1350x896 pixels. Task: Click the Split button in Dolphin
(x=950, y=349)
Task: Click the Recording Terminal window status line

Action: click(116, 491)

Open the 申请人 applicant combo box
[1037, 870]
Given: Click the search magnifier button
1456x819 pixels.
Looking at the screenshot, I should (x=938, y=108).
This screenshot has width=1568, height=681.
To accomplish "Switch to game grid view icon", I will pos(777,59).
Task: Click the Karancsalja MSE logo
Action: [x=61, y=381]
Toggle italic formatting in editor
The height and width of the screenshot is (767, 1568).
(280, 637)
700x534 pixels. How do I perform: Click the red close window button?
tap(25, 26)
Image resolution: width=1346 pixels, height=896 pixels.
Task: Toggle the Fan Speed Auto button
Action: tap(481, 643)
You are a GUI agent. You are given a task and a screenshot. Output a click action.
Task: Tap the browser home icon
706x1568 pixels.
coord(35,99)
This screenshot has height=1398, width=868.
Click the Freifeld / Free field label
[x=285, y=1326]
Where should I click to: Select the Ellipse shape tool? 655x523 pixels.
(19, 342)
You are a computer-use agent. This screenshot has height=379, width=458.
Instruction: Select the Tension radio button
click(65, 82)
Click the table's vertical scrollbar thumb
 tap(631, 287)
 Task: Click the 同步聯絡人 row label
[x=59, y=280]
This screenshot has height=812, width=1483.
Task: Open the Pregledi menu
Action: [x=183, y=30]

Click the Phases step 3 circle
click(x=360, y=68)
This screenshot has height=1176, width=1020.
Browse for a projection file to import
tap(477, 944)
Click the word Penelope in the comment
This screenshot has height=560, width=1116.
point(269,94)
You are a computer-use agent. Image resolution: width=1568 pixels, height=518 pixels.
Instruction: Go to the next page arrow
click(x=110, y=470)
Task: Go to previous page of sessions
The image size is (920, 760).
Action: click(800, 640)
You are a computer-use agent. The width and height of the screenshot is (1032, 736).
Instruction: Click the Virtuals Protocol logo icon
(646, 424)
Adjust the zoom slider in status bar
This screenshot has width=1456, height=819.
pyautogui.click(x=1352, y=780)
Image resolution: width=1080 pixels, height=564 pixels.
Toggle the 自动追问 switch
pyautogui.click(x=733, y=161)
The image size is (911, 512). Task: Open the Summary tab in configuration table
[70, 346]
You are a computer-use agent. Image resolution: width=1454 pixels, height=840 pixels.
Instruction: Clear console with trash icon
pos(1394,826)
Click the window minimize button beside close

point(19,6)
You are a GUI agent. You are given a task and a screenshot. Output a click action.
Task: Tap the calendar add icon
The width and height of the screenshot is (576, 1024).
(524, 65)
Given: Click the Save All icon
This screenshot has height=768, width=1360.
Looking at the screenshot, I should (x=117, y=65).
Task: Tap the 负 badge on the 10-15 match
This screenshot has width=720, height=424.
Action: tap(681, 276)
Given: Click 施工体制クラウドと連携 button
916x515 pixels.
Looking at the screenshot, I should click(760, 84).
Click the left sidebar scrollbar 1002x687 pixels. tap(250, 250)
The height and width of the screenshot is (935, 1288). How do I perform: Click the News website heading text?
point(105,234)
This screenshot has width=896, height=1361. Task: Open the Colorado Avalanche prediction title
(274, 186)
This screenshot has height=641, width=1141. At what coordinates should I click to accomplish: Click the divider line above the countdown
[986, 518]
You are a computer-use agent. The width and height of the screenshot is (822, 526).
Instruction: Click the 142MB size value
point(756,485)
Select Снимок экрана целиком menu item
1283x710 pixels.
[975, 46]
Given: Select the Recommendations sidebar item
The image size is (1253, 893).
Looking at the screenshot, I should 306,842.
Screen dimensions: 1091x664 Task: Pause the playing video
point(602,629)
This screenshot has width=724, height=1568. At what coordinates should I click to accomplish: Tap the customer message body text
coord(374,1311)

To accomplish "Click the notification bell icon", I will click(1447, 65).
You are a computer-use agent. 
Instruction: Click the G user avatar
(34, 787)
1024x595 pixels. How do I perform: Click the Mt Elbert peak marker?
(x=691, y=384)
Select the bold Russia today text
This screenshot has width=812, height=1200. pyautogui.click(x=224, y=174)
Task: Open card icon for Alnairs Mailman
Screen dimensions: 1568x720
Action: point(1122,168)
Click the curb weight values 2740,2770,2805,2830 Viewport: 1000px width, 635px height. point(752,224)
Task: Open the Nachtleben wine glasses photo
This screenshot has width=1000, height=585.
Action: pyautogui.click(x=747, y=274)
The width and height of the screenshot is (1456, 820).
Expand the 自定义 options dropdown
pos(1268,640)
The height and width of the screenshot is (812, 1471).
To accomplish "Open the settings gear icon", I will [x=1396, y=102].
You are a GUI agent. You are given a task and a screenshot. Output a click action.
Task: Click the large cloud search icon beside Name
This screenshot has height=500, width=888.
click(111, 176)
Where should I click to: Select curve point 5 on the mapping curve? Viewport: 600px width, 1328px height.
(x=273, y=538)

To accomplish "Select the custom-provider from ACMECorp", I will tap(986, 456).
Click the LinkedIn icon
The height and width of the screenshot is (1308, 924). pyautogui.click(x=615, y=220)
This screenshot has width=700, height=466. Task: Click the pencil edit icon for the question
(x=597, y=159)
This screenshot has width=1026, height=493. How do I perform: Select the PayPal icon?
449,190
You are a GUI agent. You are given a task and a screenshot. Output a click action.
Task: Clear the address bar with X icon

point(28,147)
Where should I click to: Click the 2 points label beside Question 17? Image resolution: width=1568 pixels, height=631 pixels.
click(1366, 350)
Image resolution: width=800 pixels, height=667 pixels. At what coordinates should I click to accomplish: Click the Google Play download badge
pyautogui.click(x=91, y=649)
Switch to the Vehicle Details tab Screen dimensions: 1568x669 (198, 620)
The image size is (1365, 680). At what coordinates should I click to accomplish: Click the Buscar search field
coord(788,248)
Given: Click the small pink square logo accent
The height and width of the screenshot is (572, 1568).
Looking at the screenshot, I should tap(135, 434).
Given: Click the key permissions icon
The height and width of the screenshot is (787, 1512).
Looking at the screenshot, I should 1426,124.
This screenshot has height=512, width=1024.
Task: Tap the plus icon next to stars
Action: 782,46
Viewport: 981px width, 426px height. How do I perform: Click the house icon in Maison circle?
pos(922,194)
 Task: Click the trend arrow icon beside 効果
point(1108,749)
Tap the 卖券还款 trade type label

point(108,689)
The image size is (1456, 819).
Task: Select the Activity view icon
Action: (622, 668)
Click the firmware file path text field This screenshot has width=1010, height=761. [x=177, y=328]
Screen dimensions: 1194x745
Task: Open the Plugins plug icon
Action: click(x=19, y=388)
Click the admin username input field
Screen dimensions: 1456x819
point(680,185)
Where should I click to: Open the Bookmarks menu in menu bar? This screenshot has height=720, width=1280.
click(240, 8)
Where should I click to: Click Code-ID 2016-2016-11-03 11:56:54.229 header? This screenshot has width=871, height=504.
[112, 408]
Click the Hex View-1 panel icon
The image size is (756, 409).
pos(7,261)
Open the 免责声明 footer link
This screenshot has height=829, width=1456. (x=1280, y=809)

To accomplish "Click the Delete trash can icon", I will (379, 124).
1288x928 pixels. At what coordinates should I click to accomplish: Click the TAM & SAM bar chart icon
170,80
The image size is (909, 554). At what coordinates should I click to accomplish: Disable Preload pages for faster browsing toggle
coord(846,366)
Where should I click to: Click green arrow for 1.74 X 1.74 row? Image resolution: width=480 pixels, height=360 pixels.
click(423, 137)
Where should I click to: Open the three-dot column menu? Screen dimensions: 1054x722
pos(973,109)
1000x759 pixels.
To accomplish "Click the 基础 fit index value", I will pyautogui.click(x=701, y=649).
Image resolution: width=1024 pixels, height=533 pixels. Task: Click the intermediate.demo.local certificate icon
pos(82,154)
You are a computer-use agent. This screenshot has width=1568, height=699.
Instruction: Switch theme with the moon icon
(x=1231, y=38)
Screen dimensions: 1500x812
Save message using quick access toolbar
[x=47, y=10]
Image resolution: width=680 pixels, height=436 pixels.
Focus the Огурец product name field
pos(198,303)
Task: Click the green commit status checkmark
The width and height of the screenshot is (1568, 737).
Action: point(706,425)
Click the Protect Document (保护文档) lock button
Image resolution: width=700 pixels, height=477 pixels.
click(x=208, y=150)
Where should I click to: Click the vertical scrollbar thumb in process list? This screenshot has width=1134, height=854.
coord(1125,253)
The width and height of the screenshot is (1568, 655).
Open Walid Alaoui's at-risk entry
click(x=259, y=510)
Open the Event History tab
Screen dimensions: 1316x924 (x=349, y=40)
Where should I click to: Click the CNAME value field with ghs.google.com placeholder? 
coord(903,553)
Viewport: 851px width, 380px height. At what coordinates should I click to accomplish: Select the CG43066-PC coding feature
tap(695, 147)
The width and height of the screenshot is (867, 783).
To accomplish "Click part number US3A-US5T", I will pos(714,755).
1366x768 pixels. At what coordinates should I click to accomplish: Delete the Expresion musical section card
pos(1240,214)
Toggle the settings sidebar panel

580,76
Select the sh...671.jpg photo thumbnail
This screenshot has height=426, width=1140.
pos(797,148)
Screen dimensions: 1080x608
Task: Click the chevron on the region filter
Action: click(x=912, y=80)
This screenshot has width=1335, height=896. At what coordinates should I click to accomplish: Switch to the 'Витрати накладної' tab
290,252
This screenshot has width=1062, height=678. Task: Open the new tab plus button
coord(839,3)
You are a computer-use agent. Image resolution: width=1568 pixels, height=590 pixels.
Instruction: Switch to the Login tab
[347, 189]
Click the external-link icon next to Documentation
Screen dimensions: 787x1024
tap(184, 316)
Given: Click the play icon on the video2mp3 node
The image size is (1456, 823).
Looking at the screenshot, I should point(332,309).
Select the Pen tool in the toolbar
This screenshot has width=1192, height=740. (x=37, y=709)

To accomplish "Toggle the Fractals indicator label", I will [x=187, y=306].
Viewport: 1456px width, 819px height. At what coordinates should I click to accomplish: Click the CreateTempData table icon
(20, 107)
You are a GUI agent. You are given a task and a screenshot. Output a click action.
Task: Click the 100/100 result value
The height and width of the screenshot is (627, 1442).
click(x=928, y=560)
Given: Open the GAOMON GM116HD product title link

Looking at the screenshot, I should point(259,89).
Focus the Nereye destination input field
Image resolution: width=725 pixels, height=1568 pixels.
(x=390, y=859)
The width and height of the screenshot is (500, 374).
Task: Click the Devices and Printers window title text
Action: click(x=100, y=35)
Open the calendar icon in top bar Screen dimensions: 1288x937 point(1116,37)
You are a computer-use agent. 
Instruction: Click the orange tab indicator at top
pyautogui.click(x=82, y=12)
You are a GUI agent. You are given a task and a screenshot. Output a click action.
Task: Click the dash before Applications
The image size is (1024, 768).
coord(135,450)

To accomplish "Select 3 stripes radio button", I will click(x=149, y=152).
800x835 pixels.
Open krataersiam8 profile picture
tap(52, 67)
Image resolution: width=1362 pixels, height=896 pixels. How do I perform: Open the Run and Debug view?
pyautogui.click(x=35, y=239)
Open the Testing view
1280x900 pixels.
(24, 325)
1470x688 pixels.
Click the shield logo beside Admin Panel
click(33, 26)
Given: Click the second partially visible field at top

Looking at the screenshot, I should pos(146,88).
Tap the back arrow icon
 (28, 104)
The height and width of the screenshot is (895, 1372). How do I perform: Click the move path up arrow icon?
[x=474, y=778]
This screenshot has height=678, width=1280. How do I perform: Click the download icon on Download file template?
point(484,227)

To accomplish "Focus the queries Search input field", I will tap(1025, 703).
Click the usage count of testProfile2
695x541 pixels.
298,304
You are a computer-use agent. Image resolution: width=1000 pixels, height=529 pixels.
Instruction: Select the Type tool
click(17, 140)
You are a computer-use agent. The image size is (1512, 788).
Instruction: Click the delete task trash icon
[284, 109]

───

What the task requires: Filter the listing above down to the lines that contain the string "close", matching case exactly, and copy each such line.

Complete response:
700x534 pixels. How do I perform: Click the red close window button?
Click the window minimize button beside close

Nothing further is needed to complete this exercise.